3.1 Bioreactor design
In the bioreactor design, before shape optimization (Fig. 1c), cells were hosted in the central chamber within a thick scaffold, which did not allow optical access to most of the construct volume (Lozito et al. 2013). The specific goal for this research was to define the optimal fluidic design of an individual bioreactor chamber, such as the one seen in Fig. 2b, that allows complete permeation of the engineered constructs with nutrients and other soluble factors. The flow was controlled by changing the channel’s geometry to tune local pressure differences, and the effectiveness of each design option was quantified measuring the velocity of the fluid through the central chamber. In fact, since the flow rate at the inlet is fixed, the higher the velocity through the central chamber, the greater the total amount of mass transport and consequent drug and nutrient exposure for the cells over time.
3.2 Design optimization
When plotted on a log scale, fluid velocity is directly dependent on the step height, outer ring diameter, pore diameter, and number of pores whereas the correlation with the channel diameter is inversely dependent. Once parameter constraints are defined, it is possible to identify the maximum flux through the central chamber hosting the engineered constructs simply using these empirical relationships for each design feature.
3.3 Design optimization
The step height can be extended only a certain amount before it runs into other portions of the model; therefore, the maximum size for the step height is 1.75 mm. To eventually be used in a 96-well plate, the entire ring of the design must fit within a 6.8 mm diameter circle. The pore diameter can only be as large as the channel diameter, and, because the magnitude of the exponential term b (our indicator of sensitivity) is much larger for the channel diameter relationships than that of the pore diameter, it was determined that the model benefits more from a small channel than large pores. To satisfy these requirements and taking the 3D printing capabilities into account, the optimal dimensions were determined and are reported in Fig. 3.
3.4 Design comparison
Taking advantage of the possibility offered by 3D printing to exploit the third dimension to develop the fluidic path, an optimized bioreactor design was created, and its steady-state ANSYS fluid flow results were compared to a simple circular ring model to determine how much the design optimization improved mass transport. The steady-state simulation results produced a central velocity of 5.026e-13 m/s for the ring model and 1.409e-12 m/s for the step model, with an almost three hundred percent increase for the latter.

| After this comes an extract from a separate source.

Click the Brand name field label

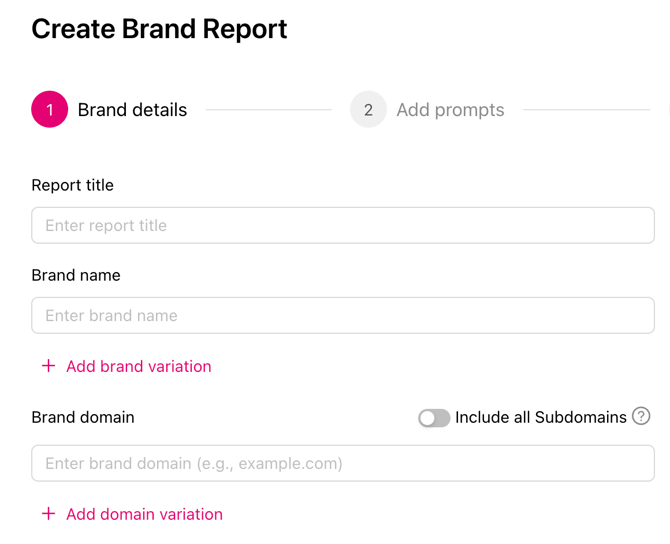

Much more computationally demanding transient simulations were also performed, starting with the central chamber filled with a porous medium while the rest of the bioreactor was filled with air. The results show that the central chamber reaches steady-state conditions upon the fluids first pass around the surrounding channel. This takes ~2000 s for the simple ring model compared to ~3000 s for the step model; however, this time increase takes place simply because the step model has a longer path to travel until the flow moves completely around the surrounding channel to the outlet. For the simulation with the central chamber filled with agarose, the mass flow rate across a transverse plane placed at the midpoint of the chamber was measured. For the ring model, the mass flow was 4.640e-16 kg/s while the step model facilitated a mass flow of 1.099e-15 kg/s through the central chamber. Thus, at steady-state the step model produced a net mass flow rate 237% that of the ring model. This greater mass flux outweighs the fact that the step model chamber takes 50% longer to reach steady state as the volume flowing through the central chamber is 2.37 times greater.

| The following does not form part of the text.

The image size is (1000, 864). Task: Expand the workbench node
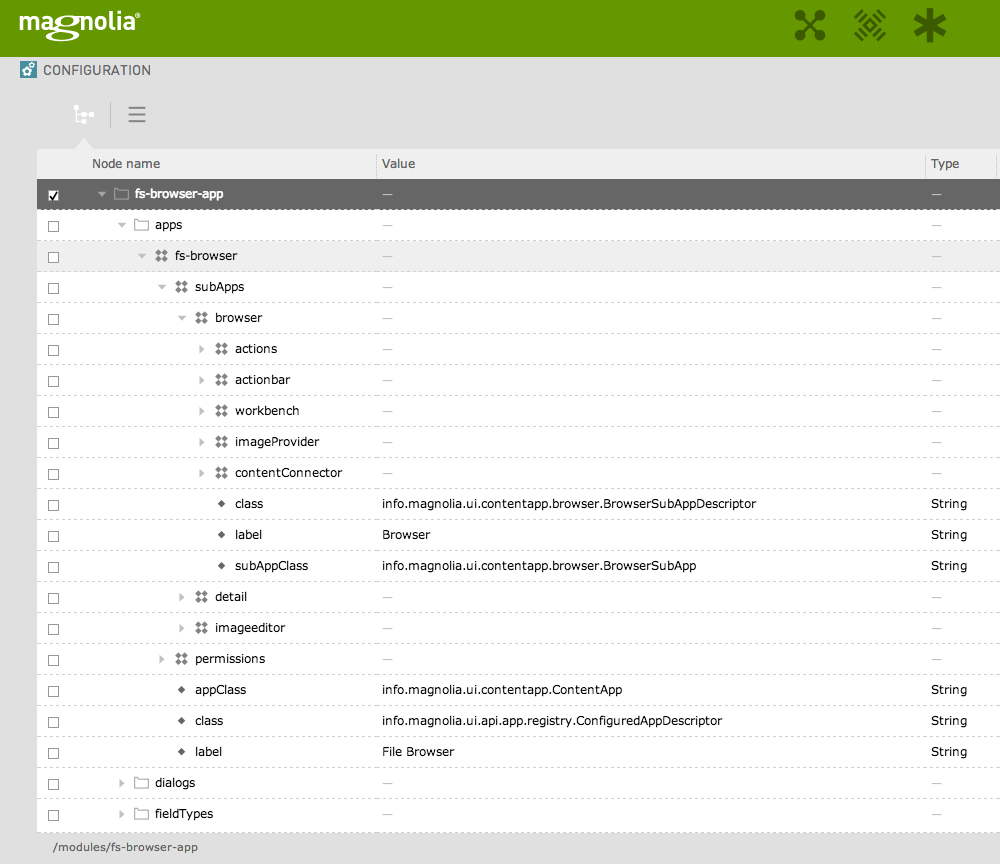(202, 410)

As shown in the previous section, the flux through the central chamber can be controlled by simply altering the geometry of the device. Experimental data corresponding to the simulations confirmed that, by using the ANSYS simulations as a guide, the design could be optimized to significantly increase the flux through the central chamber while still leaving an exit path for any air bubbles. The results indicate that maximization of fluid velocity, and therefore the total nutrients/drug exposure, can be achieved by minimizing the channel diameter and maximizing all other design features; therefore, the sole constraints are determined by the resolution of the 3D printer and by the overall design considerations of the model. With this optimized bioreactor, the central chamber was filled with either GelMA or agarose, each of which affects the results differently because of their different permeabilities. In particular, 2% agarose had a higher permeability than GelMA, which in turn allows greater nutrients/drug exposure of the cells. Furthermore, the transient simulations show that both configurations have reached steady-state approximately around the 45-min image as shown experimentally in Fig. 5. Consequently, at this time, the fluid is flowing through the central chamber at its maximum speed, which confirms the greater effectiveness for the optimized design bioreactor.
The method of increasing the path length to increase drug exposure was seen in work by Hsu et al. (Hsu et al. 2013b); however, this work only exploits fluidics in two dimensions which greatly increases the bioreactor footprint and makes the method impractical when utilizing a 96-well plate format. With the use of 3D printing, this extra pathlength can be moved to the third dimension which increases the pathlength without changing the footprint. This increased pathlength effectively increases the system’s hydraulic resistance of the surrounding channel, thus leading to more fluid to flow through the central chamber whose resistance does not change. Higher hydraulic resistance could also in principle be achieved by decreasing the channel diameter (Idel’chik 1966; Saleh 2002), however this option is currently limited by the resolution of the 3D printer. Hydraulic resistance plays a key role in microfluidics as the small channel diameters produce a large impact on the resistance of the fluid path. The effect of hydraulic resistance has been for instance explored in the experimental study on flow-resistance law for small diameter plastic pipes (Bagarello et al. 1995) which agrees well with our results. Better control on 3D printing resolution at the micrometer scale could then greatly benefit the development of 3D printed microfluidic systems with reduced footprint.
A major limitation in this study arises from the fact that devices were printed close to the printer’s tolerances. The resulting fluid path, although designed as perfectly circular, likely has a rough step profile at such a small scale, and this imperfection might affect the flow in a way that is not entirely known. Mitigating this uncontrolled effect, both circular and step bioreactor design are likely to be similarly affected, thus the relative difference observed in the experimental outcomes should be reliable and confirm the differences between the models’ findings.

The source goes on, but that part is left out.